JOHN HUGHES lavished praise on his triumphant Inverness Caley heroes as they booked their place in the club's first-ever Scottish Cup final.

A goal down at the break, Caley roared back in the second half to take the lead twice in a pulsating encounter with Celtic.

While the strikes from Greg Tansey, Edward Ofere and David Raven will be what the record books show as being the decisive moments in the semi-final, they only tell part of the story from a pulsating match.

Crucially, Inverness' win hinged on two decisions by Steven McLean. The first was not to award a penalty and a red card just before the break as Josh Meekings handled in the penalty area, and the second was to dismiss Craig Gordon in an incident which handed Inverness a spot-kick and a way back into the match.

It provided a springboard for the Highlanders to kick on while Celtic struggled to recover.

Hughes admitted the dismissal was pivotal, but refused to take any credit away from his own players. He said: "The sending off changed the game in Inverness' favour, but as I said before the game, what these boys have done for me since I came to the club, they deserve that. I'm absolutely delighted to be there. Well done to the boys and supporters.

"We have been going 21 years, a small provincial club up in the Highlands. We lost a real inspirational skipper in Richie Foran, he has been out all season with injury, we had to sell our top goalscorer Billy Mckay in January and we had to go again."

The one downside for Caley was the booking for defender Gary Warren, which rules him out of the final, after suspension also cost him a place in last season's Scottish League Cup final defeat to Aberdeen at Parkhead.

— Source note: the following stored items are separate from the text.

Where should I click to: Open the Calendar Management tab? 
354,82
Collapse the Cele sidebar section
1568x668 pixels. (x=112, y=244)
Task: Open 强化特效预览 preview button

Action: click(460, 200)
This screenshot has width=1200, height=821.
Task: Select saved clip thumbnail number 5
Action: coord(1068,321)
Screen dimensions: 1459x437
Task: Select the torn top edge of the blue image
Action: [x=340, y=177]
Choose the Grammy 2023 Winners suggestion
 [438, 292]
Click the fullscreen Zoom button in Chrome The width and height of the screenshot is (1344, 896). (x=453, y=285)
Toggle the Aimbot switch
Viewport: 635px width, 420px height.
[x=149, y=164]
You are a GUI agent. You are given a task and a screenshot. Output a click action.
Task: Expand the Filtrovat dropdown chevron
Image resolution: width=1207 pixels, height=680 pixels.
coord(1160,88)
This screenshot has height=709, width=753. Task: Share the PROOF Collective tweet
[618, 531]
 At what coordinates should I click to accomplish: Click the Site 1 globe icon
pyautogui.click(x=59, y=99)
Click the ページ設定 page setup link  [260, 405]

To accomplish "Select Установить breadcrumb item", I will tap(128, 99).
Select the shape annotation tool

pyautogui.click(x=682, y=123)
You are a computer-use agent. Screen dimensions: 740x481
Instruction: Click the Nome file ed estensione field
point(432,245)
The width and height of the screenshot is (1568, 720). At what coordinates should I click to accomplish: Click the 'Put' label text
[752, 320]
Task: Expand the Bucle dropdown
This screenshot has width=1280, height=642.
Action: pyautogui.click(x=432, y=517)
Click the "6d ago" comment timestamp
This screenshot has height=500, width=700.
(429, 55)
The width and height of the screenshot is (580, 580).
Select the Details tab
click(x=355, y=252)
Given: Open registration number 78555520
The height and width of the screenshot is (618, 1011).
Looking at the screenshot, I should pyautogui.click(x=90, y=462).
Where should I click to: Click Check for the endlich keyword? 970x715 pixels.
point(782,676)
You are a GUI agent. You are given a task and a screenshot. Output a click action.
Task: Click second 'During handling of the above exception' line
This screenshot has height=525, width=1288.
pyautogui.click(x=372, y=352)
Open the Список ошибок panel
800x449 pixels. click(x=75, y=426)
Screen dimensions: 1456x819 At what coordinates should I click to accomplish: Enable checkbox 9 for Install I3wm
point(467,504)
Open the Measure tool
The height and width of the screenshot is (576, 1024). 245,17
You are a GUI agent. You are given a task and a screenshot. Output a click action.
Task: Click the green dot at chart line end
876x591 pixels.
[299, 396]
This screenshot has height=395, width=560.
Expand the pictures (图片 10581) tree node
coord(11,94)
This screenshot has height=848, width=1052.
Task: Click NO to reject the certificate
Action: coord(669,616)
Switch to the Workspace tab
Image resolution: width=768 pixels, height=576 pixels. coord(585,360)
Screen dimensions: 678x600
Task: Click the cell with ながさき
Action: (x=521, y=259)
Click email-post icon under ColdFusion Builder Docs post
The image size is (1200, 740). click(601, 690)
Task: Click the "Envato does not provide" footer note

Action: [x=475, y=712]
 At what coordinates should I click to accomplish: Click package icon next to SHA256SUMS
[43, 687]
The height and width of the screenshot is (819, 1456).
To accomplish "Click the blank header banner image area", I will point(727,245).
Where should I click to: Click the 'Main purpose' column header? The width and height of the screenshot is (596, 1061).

Hughes said: "That is a rule I would look at. To deny someone the opportunity to play in a cup final, especially the Scottish Cup final with the history of it, that rankles with me.

"If it is a straight red in the semi-final, by all means, you don't play, but if it is two bookings that rules you out, you need to look at that.

"Gary is an absolute gentleman, he has come in to the game late and gives you everything he has got. I am gutted for him."

The former Falkirk boss had considered taking goal hero Raven off before he popped up with the late winner which was only his second goal for Inverness and third in his career.

He said: "Coming up to extra time he was sitting on the grass and I pulled him up by the scruff of the net and said, 'don't show any weakness'.

"Sitting down is weakness for me. You stand up. And I have to be honest, before he scored the goal I was looking to change it.

"I was going to put Aaron Doran in at right-back, but more as a winger so he could take the left-back on. Thankfully I didn't do that and David came up with the goal."

A tearful Raven, who picked the perfect time to score his first goal since February, 2014, added: "I don't know really, a bit emotional to be honest, got tears in my eyes.

"I thought it was just our day and to score the winning goal is a dream come true. In a cup semi-final against Celtic, I can't believe it.

"It was topsy-turvy and it could have gone either way."